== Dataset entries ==
# # # # # # #

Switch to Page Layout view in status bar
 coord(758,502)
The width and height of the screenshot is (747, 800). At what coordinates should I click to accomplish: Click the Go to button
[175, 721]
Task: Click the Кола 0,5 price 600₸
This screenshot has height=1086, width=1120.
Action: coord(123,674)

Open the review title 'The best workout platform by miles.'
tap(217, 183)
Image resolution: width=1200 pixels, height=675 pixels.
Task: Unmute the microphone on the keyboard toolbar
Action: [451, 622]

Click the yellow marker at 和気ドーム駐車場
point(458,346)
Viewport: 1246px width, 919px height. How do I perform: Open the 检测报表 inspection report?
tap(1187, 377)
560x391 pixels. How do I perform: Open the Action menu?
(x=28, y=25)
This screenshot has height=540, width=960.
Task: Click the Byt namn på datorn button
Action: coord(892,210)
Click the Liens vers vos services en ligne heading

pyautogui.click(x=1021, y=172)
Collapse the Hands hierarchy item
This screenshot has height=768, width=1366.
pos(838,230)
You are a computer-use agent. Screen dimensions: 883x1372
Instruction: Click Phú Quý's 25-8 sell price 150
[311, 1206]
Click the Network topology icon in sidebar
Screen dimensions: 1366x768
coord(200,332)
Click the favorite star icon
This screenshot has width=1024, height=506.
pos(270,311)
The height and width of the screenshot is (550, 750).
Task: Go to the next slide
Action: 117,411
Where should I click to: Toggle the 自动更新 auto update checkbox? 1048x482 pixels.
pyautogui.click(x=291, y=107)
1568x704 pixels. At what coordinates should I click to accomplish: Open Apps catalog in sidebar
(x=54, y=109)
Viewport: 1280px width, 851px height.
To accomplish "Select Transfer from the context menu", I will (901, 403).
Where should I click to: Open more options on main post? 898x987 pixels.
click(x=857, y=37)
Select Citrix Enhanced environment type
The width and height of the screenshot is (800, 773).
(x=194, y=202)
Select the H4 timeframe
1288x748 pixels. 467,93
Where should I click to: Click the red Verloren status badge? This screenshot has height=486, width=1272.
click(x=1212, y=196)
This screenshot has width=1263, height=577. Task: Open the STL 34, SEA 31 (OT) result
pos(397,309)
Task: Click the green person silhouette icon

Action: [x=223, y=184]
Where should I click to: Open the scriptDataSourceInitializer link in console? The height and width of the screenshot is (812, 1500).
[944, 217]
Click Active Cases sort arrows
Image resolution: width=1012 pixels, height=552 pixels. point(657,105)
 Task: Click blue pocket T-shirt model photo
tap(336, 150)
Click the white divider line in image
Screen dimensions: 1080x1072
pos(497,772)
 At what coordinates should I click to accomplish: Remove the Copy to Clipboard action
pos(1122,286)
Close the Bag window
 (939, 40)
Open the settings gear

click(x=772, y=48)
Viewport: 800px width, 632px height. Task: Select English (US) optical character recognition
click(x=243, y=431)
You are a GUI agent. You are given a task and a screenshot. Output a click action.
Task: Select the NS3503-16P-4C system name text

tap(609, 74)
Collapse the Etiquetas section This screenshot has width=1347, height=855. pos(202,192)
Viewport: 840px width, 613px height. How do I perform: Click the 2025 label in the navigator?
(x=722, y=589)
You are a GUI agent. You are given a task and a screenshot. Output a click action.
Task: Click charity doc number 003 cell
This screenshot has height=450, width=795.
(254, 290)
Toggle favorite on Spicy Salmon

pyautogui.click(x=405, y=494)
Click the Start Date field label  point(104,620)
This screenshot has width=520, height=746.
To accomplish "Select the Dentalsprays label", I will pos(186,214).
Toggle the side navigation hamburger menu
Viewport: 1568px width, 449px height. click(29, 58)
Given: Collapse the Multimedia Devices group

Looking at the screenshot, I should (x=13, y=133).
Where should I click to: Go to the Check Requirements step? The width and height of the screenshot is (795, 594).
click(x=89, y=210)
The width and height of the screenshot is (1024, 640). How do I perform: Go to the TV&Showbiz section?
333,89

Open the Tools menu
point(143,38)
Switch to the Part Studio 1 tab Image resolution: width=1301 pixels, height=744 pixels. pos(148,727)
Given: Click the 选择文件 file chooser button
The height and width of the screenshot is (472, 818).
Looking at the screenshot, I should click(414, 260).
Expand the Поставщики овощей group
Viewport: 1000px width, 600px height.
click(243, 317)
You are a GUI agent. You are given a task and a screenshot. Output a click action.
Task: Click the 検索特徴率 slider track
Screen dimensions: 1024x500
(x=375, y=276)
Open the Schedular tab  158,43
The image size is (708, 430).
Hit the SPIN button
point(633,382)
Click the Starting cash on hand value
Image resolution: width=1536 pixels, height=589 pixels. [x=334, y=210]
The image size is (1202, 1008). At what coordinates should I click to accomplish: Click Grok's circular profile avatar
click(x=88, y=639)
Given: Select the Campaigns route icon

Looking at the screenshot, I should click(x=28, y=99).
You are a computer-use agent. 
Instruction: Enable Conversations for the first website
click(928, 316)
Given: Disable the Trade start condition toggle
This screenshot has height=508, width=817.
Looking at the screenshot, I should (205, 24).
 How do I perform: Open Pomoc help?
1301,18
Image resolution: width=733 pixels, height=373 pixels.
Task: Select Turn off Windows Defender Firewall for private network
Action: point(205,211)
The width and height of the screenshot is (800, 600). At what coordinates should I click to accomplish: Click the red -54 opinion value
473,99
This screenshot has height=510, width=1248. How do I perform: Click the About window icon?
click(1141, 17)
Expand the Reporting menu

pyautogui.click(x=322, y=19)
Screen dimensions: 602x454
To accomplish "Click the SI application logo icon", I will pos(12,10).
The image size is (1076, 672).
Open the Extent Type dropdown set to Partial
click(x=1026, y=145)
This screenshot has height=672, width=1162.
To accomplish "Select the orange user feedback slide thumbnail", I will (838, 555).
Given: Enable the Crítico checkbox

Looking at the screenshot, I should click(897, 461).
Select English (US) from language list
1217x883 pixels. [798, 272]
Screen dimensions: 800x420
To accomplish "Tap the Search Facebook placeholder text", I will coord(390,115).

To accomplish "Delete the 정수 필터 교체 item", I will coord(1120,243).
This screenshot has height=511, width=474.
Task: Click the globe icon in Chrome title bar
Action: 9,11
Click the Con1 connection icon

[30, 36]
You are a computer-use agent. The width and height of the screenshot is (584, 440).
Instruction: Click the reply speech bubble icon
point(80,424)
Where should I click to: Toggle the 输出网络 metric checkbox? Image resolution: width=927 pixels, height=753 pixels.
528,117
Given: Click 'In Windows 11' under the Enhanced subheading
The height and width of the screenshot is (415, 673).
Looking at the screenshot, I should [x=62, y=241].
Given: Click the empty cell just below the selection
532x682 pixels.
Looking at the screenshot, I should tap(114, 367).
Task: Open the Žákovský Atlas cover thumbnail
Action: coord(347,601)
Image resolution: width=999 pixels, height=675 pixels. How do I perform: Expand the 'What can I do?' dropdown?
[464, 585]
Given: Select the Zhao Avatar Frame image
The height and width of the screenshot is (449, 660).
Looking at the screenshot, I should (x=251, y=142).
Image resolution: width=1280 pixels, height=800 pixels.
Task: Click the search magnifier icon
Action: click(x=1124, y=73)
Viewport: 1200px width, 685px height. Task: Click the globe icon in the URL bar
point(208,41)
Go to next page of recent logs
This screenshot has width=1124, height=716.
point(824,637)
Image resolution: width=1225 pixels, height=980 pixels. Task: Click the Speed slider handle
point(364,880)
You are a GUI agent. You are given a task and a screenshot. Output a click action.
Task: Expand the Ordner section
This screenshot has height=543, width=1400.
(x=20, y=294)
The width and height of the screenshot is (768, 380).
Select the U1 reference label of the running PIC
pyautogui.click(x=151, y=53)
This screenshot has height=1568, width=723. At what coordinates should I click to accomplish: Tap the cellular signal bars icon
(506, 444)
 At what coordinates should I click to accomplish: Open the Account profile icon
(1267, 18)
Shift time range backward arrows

# # # # # # #

Which lines above run from the one containing "Screen dimensions: 602x454" down to the one containing "Given: Click 'In"? Repeat exactly those, both ends included, and nothing else.

== Output for this exercise ==
Screen dimensions: 602x454
To accomplish "Click the SI application logo icon", I will pos(12,10).
The image size is (1076, 672).
Open the Extent Type dropdown set to Partial
click(x=1026, y=145)
This screenshot has height=672, width=1162.
To accomplish "Select the orange user feedback slide thumbnail", I will (838, 555).
Given: Enable the Crítico checkbox

Looking at the screenshot, I should click(897, 461).
Select English (US) from language list
1217x883 pixels. [798, 272]
Screen dimensions: 800x420
To accomplish "Tap the Search Facebook placeholder text", I will coord(390,115).

To accomplish "Delete the 정수 필터 교체 item", I will coord(1120,243).
This screenshot has height=511, width=474.
Task: Click the globe icon in Chrome title bar
Action: 9,11
Click the Con1 connection icon

[30, 36]
You are a computer-use agent. The width and height of the screenshot is (584, 440).
Instruction: Click the reply speech bubble icon
point(80,424)
Where should I click to: Toggle the 输出网络 metric checkbox? Image resolution: width=927 pixels, height=753 pixels.
528,117
Given: Click 'In Windows 11' under the Enhanced subheading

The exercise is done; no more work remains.